Ahead of von NotHaus’ sentencing, the NY Times examines the man, his mission to combat currency devaluation with precious metals, and the authoritarian state that cannot allow any alternative to it’s enslaving fiat debt currency.
von NotHaus successfully introduced over $60 million worth of gold and silver coins into circulation throughout the US, a freedom crime that did not go unnoticed by the stasi thugs:
His name is Bernard von NotHaus, and he is a professed “monetary architect” and a maker of custom coins found guilty last spring of counterfeiting charges for minting and distributing a form of private money called the Liberty Dollar.
Described by some as “the Rosa Parks of the constitutional currency movement,” Mr. von NotHaus managed over the last decade to get more than 60 million real dollars’ worth of his precious metal-backed currency into circulation across the country — so much, and with such deep penetration, that the prosecutor overseeing his case accused him of “domestic terrorism” for using them to undermine the government.
The fact that the Liberty Dollar was never intended to be legal tender is obvious to all but the IRS and the doped up jury that convicted von NotHaus:
The Constitution grants to Congress the power “to coin money” and to “regulate the Value thereof” — but it does not explicitly grant an exclusive right to do such things. There are legal-tender laws that regulate production of government currency and counterfeiting laws that prohibit things like “uttering” gold or silver coins “for use as current money.”
Mr. von NotHaus claims he never meant the Liberty Dollar to be used as legal tender. He says he created it as “a private voluntary currency” for those conducting business outside the government’s purview. His guiding metaphor is the relationship between the Postal Service and FedEx. “What happened in the FedEx model,” he testified, “is that they” — a private company offering services the government did not — “brought competition to the post office.”
Using and promoting sound money is most definitely an act of passive rebellion against the nazi fascist state:
At his federal trial, witnesses testified to the Liberty Dollar’s criminal similitude to standard American coins. They said his coins included images of Lady Liberty and cheekily reversed “In God We Trust” to “Trust in God.” Then again, his coins were made of real gold and silver, as American coins are not, and came in different sizes and unusual denominations of $10 and $20.
In his own defense, Mr. von NotHaus testified about a “philanthropic mission” to combat devaluation with a currency based on precious metals and asserted that he was not involved in “a radical armed offense against the government or their money.”
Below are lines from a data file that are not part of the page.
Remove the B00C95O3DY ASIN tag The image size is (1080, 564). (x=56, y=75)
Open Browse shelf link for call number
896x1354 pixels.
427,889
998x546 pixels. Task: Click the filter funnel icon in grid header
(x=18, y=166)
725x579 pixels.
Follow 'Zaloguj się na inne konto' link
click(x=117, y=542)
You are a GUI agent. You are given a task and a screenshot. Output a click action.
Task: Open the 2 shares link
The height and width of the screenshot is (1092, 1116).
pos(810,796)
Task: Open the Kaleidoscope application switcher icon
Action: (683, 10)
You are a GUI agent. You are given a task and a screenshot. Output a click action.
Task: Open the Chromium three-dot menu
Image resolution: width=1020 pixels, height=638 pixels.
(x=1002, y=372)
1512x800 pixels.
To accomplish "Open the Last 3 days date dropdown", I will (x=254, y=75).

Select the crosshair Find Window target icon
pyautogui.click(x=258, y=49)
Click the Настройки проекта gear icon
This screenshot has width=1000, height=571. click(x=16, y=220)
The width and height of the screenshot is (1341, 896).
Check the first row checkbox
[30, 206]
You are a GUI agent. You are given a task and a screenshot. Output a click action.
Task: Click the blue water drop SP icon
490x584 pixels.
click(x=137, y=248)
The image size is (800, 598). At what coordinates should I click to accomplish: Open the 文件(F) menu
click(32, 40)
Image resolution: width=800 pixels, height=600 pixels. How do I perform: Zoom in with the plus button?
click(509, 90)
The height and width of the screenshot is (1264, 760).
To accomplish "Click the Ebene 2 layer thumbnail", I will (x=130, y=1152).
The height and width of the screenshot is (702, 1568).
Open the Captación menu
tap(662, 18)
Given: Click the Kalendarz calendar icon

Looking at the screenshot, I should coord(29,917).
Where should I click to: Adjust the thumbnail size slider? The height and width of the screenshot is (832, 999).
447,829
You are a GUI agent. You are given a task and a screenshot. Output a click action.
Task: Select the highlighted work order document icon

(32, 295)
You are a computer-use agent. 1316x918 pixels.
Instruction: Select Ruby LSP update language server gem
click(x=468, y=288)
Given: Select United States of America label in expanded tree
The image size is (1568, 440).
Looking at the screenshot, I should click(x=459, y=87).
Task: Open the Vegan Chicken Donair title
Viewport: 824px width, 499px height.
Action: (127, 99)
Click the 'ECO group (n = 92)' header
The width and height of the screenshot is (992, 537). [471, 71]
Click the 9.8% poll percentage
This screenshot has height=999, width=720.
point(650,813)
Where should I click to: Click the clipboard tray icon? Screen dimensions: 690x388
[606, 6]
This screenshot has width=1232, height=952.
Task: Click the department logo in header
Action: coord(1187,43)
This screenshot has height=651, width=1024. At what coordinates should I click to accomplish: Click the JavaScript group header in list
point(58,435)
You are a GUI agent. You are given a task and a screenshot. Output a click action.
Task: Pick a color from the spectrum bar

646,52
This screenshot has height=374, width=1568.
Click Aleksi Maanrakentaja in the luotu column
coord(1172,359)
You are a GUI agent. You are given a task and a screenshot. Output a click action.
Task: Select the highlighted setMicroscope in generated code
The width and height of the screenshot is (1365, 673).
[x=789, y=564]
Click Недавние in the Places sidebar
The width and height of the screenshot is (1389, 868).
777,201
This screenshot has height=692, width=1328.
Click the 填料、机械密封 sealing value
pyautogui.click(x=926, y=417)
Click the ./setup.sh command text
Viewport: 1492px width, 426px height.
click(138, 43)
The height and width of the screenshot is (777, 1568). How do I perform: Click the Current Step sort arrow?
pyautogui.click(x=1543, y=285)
It was, of course, to no avail; and in 2011, a jury found him guilty after a 90-minute deliberation.
von NotHaus perhaps rightly, claims that fiat currency has made the people of the US literally go crazy:
“The thing that fires me up the most,” he will say, “is this is what happens: When money goes bad, people go crazy. Do you know why? Because they can’t exist without value. Value is intrinsic in man.”